Cuningham, Culver City, CA, US, Intern

- Generated diagrams, plans, and renderings for current developments to visually communicate the form and function of future architectural designs, while designing presentation posters for proposal booklets and site walk-throughs to win new clients
- Collaborated with Construction Managers, Architects, Interior Designers, Engineers and clients to execute successful architectural
projects that intertwine qualitative and quantitative strategy and adaptable design
- Refined visual materials with the Marketing Division to promote the branding and express the quality of projects produced by the
firm to potential clients

May 2015 - Aug 2015
 

Kayne Anderson Capital Advisors, New York, Operations Intern

- Updated the investment management firm’s portal system with client documents in order to improve efficiency and flow of information throughout the company
- Assisted in the implementation of operational policies and procedures related to third-party investor services and the contact management system in order to ensure security, efficiency and consistency within the department
- Developed an increased attention to detail by creating and updating investor online access accounts daily and tracked all updates using Microsoft Excel
- Verified necessary documentation in order to ensure proper backup for any investor capital account activity, including new investments, contributions, withdrawals, and liquidations

May 2013 - Feb 2014
 

Education 

Princeton University, Princeton, NJ, US, BArch, Architecture

Bachelor of Arts Degree in Architecture, Magna Cum Laude, High Honors

Coursework Includes: Independent Research Architecture Studio, Computational Design, Building Science and Technology, Designing Sustainable Systems, History of Architectural Theory, Architecture and the Visual Arts, Cities and Suburban Studies, Scenic Design, Baroque Art and Architecture, Business Ethics, Calculus, Chemistry, Organic Chemistry, Statistics, Ecological Evolutionary Biology, Molecular Biology, Quantitative Reasoning, Japanese

Architecture courses under guidance of: Elizabeth Diller, Mario Gandelsonas, Alejandro Zaera-Polo, Hayley Eber, Jesse Reiser, Forrest Meggers, Axel Kilian, Stan Allen, Spyros Papapetros, Lucia Allais, Nat Oppenheimer

Senior Thesis:
Choreographing Architecture: The Body and The Building
Thesis Advisor: Hayley Eber, EFGH Architectural Design Studio
Description: Site specific choreography is a conditional art which responds to the environment by providing an intimate and physical reading of the site by both the artists and the audience.  Placed among alternative performance spaces, site-specific choreography ultimately makes art that can be readable by the viewer the way site-specific choreography is writable by the choreographer.
In a break from traditional modes of dance and performance, site-specific choreography reimagines a space by contemplating the historical program versus the newly contemporary activation of a place, rethinking audience perspective, amplifying material and texture of a place, and reframing the ambient noise and natural light which permeates a space. From dimension to materiality to physicality and the form of gesture, site-specific choreography is the collaboration of moving bodies with an established site to render a new reading of an architectural space. 
The significant impact of site-specific choreography lies in the art-form’s capacity to reach beyond its immediate context of a traditional theater audience, to become more relevant to people in quotidian, accessible spaces populated by a public society.
As a bodily response to architecture’s physical and invisible qualities, site-specific choreography operates as a vehicle for architectural investigation.

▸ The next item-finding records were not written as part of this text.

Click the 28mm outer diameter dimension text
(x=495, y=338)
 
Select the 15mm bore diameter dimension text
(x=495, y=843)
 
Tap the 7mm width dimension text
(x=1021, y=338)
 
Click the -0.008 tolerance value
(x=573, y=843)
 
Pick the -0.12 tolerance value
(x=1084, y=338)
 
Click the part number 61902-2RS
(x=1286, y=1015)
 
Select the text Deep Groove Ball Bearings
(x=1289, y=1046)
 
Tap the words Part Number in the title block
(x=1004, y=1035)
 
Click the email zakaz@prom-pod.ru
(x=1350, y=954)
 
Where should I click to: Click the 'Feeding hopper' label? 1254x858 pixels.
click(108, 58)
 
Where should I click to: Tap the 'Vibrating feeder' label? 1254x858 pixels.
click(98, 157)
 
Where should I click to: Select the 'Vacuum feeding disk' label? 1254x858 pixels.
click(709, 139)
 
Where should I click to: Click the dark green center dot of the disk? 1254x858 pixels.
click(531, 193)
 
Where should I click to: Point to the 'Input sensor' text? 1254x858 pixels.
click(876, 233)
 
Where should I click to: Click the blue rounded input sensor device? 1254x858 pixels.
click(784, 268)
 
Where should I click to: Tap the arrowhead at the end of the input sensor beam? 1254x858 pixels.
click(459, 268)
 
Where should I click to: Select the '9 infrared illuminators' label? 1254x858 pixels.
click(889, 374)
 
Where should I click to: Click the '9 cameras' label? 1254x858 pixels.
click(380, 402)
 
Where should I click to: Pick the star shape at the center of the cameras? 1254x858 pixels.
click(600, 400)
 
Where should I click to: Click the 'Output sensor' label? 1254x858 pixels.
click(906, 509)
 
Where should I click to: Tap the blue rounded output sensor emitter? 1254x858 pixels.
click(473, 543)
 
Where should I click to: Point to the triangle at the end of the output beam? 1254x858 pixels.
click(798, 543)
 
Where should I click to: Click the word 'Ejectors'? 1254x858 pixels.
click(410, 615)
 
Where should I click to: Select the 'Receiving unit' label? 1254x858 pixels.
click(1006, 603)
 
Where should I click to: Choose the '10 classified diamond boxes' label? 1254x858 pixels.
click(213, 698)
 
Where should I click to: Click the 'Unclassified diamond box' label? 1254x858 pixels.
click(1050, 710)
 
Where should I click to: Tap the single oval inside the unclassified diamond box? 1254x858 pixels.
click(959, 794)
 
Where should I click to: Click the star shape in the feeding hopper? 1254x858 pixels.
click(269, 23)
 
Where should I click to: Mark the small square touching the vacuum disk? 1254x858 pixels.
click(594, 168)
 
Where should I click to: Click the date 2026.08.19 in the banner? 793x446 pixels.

Understanding the spatial sensibilities of a choreographer’s responses to a site’s given qualities serves to delineate and emphasize elements of architecture and space. Through the close reading analysis of three distinct cases of site-specific choreography, this thesis aims to prove that the interchange between choreography and dance, by employing site-specific choreography as an innovative representational technique, is able to provide a new lens in which to read and register the experience of the built environment.